Friday, February 27, 2009
Chutes and Ladders...
And I got last...there's nothing quite like the feeling you get when you see the joy in the face of the kid who just watched you go down the long chute, virtually ensuring his victory.
Almost wants to make you throw the board across the room!
Not really...it was a well fought battle and I will go back to the drawing board and figure out how to win next time!
Thursday, February 26, 2009
Another uninspired post...
1. I lose 75% of the time
2. I suck
3. TV don't expand my...word...power
Wednesday, February 25, 2009
American Idol
So, I've found the perfect song. You guys remember this. Come on Scott MacIntyre, you can only ride the blind angle for so long. Give America what they want and move to the next round!
Tuesday, February 24, 2009
Coming to Your City
Well we’re coming to your city
Gonna play our guitars and sing you a country song
We’ll all be flying higher than a jet airliner
And if you want a little bang in your yin yang come along
Well we blew threw Cincinnati
And we all got really happy
Grabbed a bowl of that skyline chili along the way
Then we rolled on into Canton
Scared the hell out of Marilyn Manson
And the party started happening hey hey hey
And in the middle of a Charleston night
We ran into Jesco White
And a little moonshine got us bright plum smacked insane
Wow...inspiring. Seems like some singers must have been watching old episodes of Weird Science on Hulu...
Monday, February 23, 2009
Weird ads...
So, what's his deal? Obviously, it's the same guy, holding up a large amount of stolen Iraqi money. We can all agree on that.
And, according to the first ad, he's making up to $563 a day. A day!
Then, just seconds later, he can only make $150-$300 a day? What happened? Did the SEC investigate him between these ads? Did his extra shift at McDonald's get cut? Something had to have happened to make it so he's making almost half of what he made seconds ago.
Then, I got to thinking, could it get worse for this guy? I mean, before you know it, he's going to be making $5 a week.

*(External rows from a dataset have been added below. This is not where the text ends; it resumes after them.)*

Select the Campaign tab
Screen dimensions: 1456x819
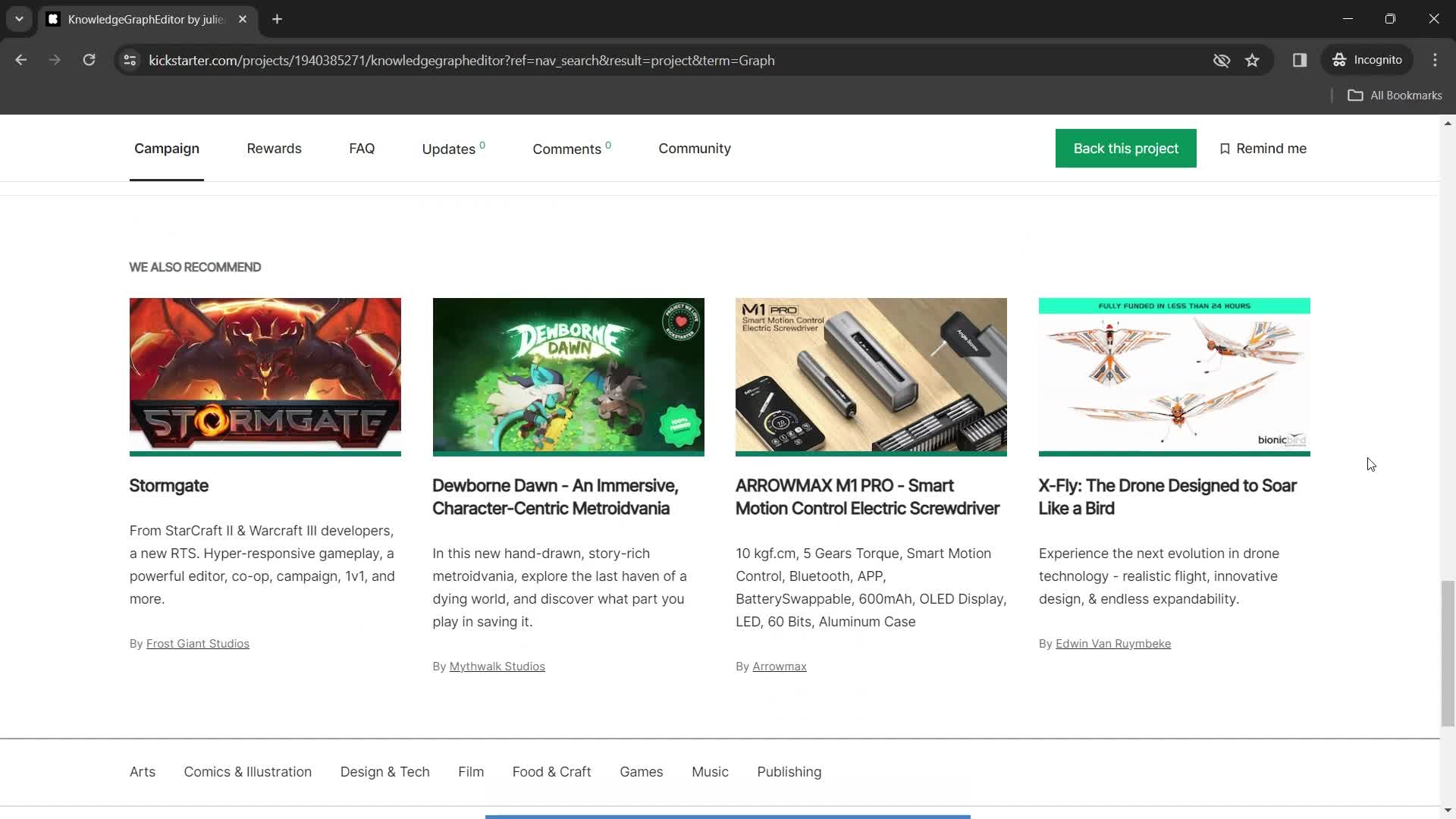[x=166, y=148]
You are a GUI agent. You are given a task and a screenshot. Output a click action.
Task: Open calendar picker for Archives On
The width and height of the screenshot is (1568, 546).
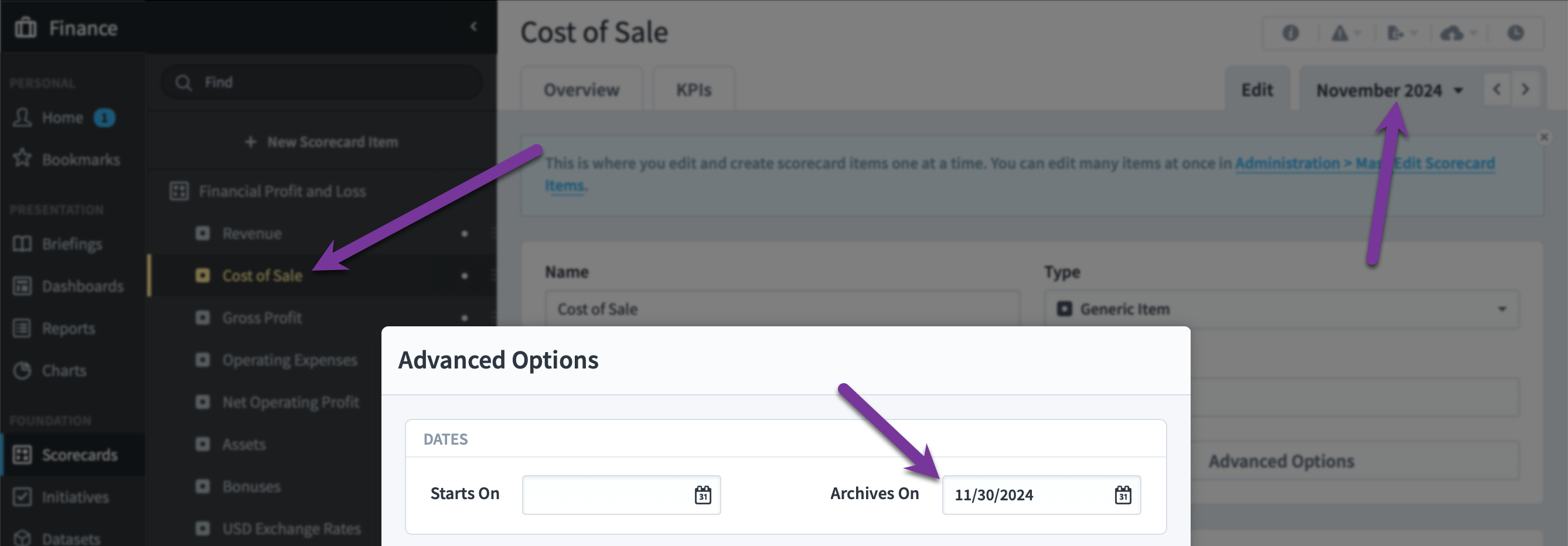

Or so I thought. Because then, this ad popped up:
So, that's how it happens!
Friday, February 20, 2009
Post Office idiot...
Post Office Lady: Yeah, this is an incomplete address.
Idiot: Really?
Post Office Lady: Yeah. I need more information to be able to send it.
Idiot: Okay. Let me make a call.
(gets out her phone)
Idiot: Yeah, I forgot part of the address on the package.
(unintelligible otherside of the conversation)
Idiot: That's right. I need to know the street, city, and zip code.
(unintelligible otherside of the conversation)
Idiot: That's right. The street, city, AND zip code.
(unintelligible otherside of the conversation)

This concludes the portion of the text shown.